Apologies, here I was going for "tmp_addr < new_addr + PMD_SIZE". I
made the change and it still works (This is just to show the basic
idea, I am still testing it).

thanks,

- Joel


> + if (!pte_none(*check_pte)) {
> + pmd_empty = false;
> + break;
> + }
> + }
>
> + WARN_ON_ONCE(!pmd_empty);
> + spin_unlock(new_ptl);
> + }
> +
>
> > And for all of this to happen, we need to move things by an exact
> > multiple of PMD size, because otherwise we'd never get to that aligned
> > situation at all, and we'd always do all the movement in individual
> > pages, and everything would be just fine.
> >
> > And more importantly, if we had just *started* with moving a whole
> > PMD, this also wouldn't have happened. But we didn't. We started
> > moving individual pages.
> >
> > So you could see the warning not as a "this range overlaps" warning
> > (it's fine, and happens all the time, and we do individual pages that
> > way quite happily), but really as a "hey, this was very inefficient -
> > you shouldn't have done those individual pages as several small
> > independent invidual pages in the first place" warning.
> >
>
> Exactly.
>
> > So some kind of
> >
> > /* Is the movement mutually PMD-aligned? */
> > if ((old_addr ^ new_addr) & ~PMD_MASK == 0) {
> > .. try to extend the move_vma() down to the *aligned*
> > PMD case ..
> > }
> >
>
> I actually didn't follow what you meant by "mutually PMD-aligned". Could you
> provide some example address numbers to explain?
>
> AFAIK, only 2MB aligned memory addresses can be directly addressed by a PMD.
> Otherwise how will you index the bytes in the 2MB page? You need bits in the
> address for that.
>
> > logic in move_page_tables() would get rid of the warning, and would
> > make the move more efficient since you'd skip the "move individual
> > pages and allocate a new PMD" case entirely.
> >
> > This is all fairly com,plicated, and the "try to extend the move
> > range" would also have to depend on CONFIG_HAVE_MOVE_PMD etc, so I'm
> > not saying it's trivial.
> >
> > But it would seem to be a really nice optimization, in addition to
> > getting rid of the warning.
> >
> > It could even help real world cases outside of this odd stack
> > remapping case if users ever end up moving vma's by multiples of
> > PMD_SIZE, and there aren't other vma's around the source/target that
> > disable the optimization.
> >
> > Hmm?

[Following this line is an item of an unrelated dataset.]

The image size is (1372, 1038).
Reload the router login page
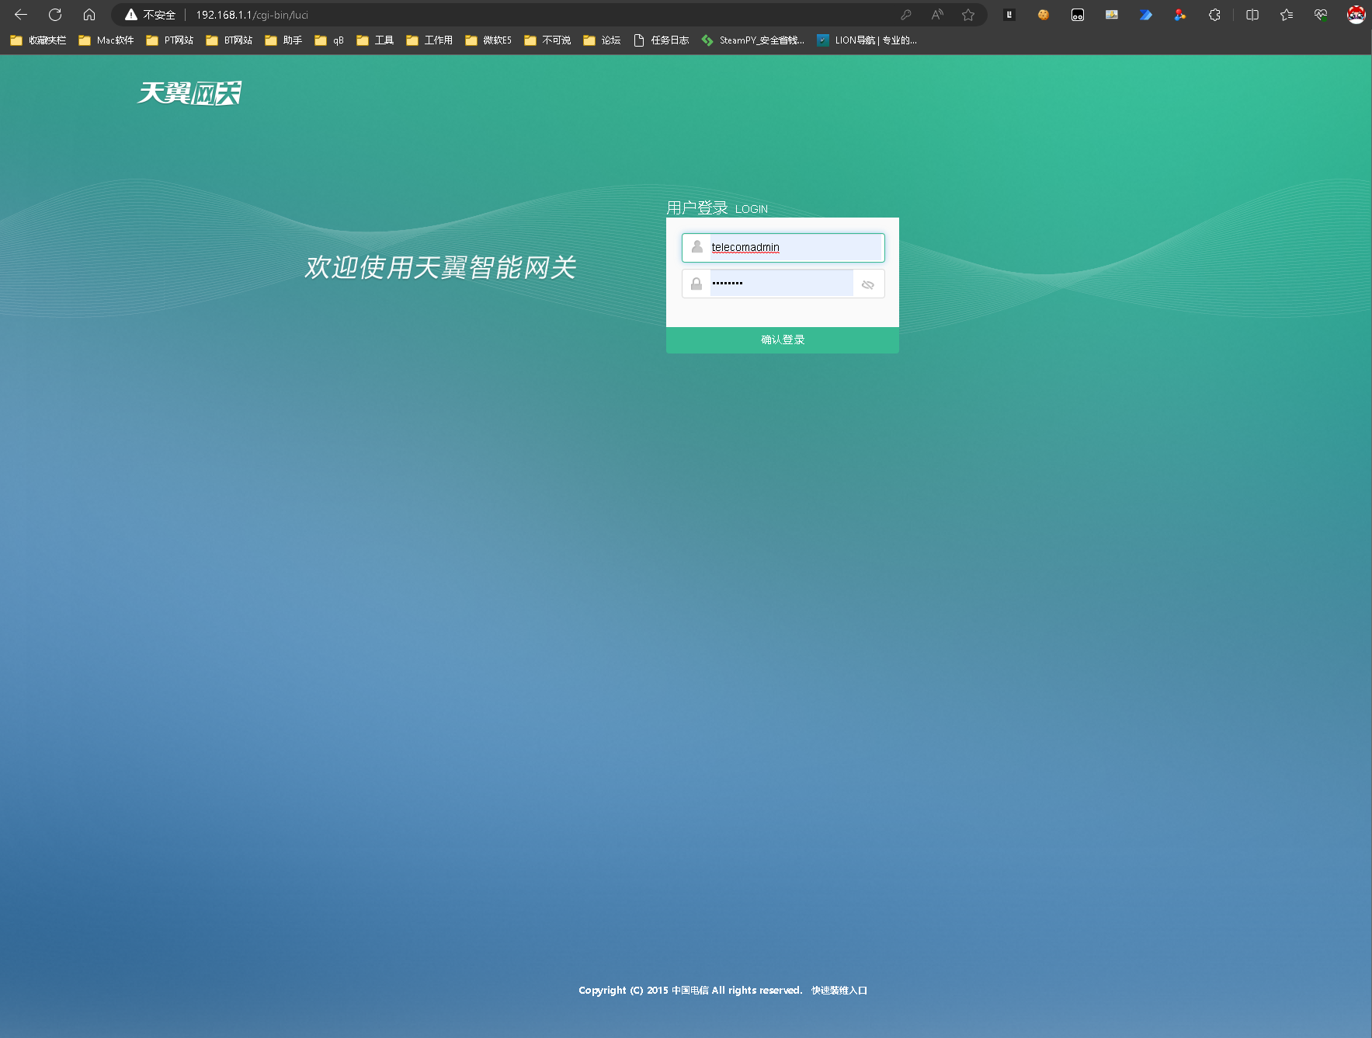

Anybody want to look into that? It looks hairy enough that I
> > think that "you could test this with mutually aligned mremap()
> > source/targets in some test program" would be a good thing. Because
> > the pure execve() case is rare enough that using *that* as a test-case
> > seems like a fool's errand.
> >
>
> Just to mention, mremap errors out if you try to move overlapping ranges
> because this in mremap_to():
>
> /* Ensure the old/new locations do not overlap
> if (addr + old_len > new_addr && new_addr + new_len > addr) {
> pr_err("%s: (%s) (%d)", __func__, __FILE__, __LINE__);
> goto out;
> }
>
> Or is there an mremap trick I might be missing which actually allows
> overlapping range moves?
>
> thanks,
>
> - Joel
>
>